» **Action item**
Nothing in the entries may change when they are transcribed.

☆ ☆ ☆

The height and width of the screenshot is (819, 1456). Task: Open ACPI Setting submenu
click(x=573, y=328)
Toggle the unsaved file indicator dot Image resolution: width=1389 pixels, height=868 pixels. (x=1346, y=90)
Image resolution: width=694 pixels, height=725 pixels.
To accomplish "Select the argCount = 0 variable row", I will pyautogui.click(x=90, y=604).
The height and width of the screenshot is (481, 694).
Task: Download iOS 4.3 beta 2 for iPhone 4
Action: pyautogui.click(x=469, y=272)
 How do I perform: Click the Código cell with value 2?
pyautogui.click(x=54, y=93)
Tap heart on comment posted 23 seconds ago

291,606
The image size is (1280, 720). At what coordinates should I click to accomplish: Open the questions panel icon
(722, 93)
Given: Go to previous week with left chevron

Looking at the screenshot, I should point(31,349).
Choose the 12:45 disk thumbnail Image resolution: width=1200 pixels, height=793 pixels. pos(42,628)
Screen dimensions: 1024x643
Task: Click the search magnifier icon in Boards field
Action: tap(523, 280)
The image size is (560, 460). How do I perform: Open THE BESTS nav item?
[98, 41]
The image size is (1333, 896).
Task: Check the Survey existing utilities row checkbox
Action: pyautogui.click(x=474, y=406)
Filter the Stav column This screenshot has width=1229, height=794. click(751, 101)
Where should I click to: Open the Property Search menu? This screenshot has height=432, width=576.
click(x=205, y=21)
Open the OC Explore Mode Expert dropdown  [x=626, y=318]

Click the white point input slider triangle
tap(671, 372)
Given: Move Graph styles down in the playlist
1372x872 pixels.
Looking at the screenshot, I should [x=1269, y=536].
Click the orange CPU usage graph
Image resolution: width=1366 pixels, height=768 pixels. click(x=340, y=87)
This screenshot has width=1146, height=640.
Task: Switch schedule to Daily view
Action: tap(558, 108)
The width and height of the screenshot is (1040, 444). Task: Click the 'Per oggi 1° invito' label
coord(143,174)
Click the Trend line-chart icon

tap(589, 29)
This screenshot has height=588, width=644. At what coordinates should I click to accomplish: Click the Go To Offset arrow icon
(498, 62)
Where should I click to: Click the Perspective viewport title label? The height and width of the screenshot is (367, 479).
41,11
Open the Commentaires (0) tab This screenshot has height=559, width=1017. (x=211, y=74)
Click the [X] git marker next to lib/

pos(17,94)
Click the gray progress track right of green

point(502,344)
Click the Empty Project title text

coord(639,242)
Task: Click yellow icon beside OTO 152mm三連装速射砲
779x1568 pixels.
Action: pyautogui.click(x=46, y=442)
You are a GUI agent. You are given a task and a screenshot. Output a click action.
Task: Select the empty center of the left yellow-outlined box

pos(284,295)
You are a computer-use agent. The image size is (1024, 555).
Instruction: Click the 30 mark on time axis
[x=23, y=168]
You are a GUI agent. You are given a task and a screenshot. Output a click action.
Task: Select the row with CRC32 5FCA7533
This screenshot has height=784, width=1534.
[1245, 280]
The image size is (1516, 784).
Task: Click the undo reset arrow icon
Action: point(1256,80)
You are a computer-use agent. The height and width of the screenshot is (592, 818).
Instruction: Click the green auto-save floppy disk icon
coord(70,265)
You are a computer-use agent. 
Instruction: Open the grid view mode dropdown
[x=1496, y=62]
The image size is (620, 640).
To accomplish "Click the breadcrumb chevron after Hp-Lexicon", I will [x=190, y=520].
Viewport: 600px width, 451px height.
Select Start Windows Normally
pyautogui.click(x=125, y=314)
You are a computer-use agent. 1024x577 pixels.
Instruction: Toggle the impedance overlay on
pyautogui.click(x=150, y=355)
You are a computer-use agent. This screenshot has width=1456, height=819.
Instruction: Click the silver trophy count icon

☆ ☆ ☆

» **Solution for this problem**
The height and width of the screenshot is (819, 1456). Task: Open ACPI Setting submenu
click(x=573, y=328)
Toggle the unsaved file indicator dot Image resolution: width=1389 pixels, height=868 pixels. (x=1346, y=90)
Image resolution: width=694 pixels, height=725 pixels.
To accomplish "Select the argCount = 0 variable row", I will pyautogui.click(x=90, y=604).
The height and width of the screenshot is (481, 694).
Task: Download iOS 4.3 beta 2 for iPhone 4
Action: pyautogui.click(x=469, y=272)
 How do I perform: Click the Código cell with value 2?
pyautogui.click(x=54, y=93)
Tap heart on comment posted 23 seconds ago

291,606
The image size is (1280, 720). At what coordinates should I click to accomplish: Open the questions panel icon
(722, 93)
Given: Go to previous week with left chevron

Looking at the screenshot, I should point(31,349).
Choose the 12:45 disk thumbnail Image resolution: width=1200 pixels, height=793 pixels. pos(42,628)
Screen dimensions: 1024x643
Task: Click the search magnifier icon in Boards field
Action: tap(523, 280)
The image size is (560, 460). How do I perform: Open THE BESTS nav item?
[98, 41]
The image size is (1333, 896).
Task: Check the Survey existing utilities row checkbox
Action: pyautogui.click(x=474, y=406)
Filter the Stav column This screenshot has width=1229, height=794. click(751, 101)
Where should I click to: Open the Property Search menu? This screenshot has height=432, width=576.
click(x=205, y=21)
Open the OC Explore Mode Expert dropdown  [x=626, y=318]

Click the white point input slider triangle
tap(671, 372)
Given: Move Graph styles down in the playlist
1372x872 pixels.
Looking at the screenshot, I should [x=1269, y=536].
Click the orange CPU usage graph
Image resolution: width=1366 pixels, height=768 pixels. click(x=340, y=87)
This screenshot has width=1146, height=640.
Task: Switch schedule to Daily view
Action: tap(558, 108)
The width and height of the screenshot is (1040, 444). Task: Click the 'Per oggi 1° invito' label
coord(143,174)
Click the Trend line-chart icon

tap(589, 29)
This screenshot has height=588, width=644. At what coordinates should I click to accomplish: Click the Go To Offset arrow icon
(498, 62)
Where should I click to: Click the Perspective viewport title label? The height and width of the screenshot is (367, 479).
41,11
Open the Commentaires (0) tab This screenshot has height=559, width=1017. (x=211, y=74)
Click the [X] git marker next to lib/

pos(17,94)
Click the gray progress track right of green

point(502,344)
Click the Empty Project title text

coord(639,242)
Task: Click yellow icon beside OTO 152mm三連装速射砲
779x1568 pixels.
Action: pyautogui.click(x=46, y=442)
You are a GUI agent. You are given a task and a screenshot. Output a click action.
Task: Select the empty center of the left yellow-outlined box

pos(284,295)
You are a computer-use agent. The image size is (1024, 555).
Instruction: Click the 30 mark on time axis
[x=23, y=168]
You are a GUI agent. You are given a task and a screenshot. Output a click action.
Task: Select the row with CRC32 5FCA7533
This screenshot has height=784, width=1534.
[1245, 280]
The image size is (1516, 784).
Task: Click the undo reset arrow icon
Action: point(1256,80)
You are a computer-use agent. The height and width of the screenshot is (592, 818).
Instruction: Click the green auto-save floppy disk icon
coord(70,265)
You are a computer-use agent. 
Instruction: Open the grid view mode dropdown
[x=1496, y=62]
The image size is (620, 640).
To accomplish "Click the breadcrumb chevron after Hp-Lexicon", I will [x=190, y=520].
Viewport: 600px width, 451px height.
Select Start Windows Normally
pyautogui.click(x=125, y=314)
You are a computer-use agent. 1024x577 pixels.
Instruction: Toggle the impedance overlay on
pyautogui.click(x=150, y=355)
You are a computer-use agent. This screenshot has width=1456, height=819.
Instruction: Click the silver trophy count icon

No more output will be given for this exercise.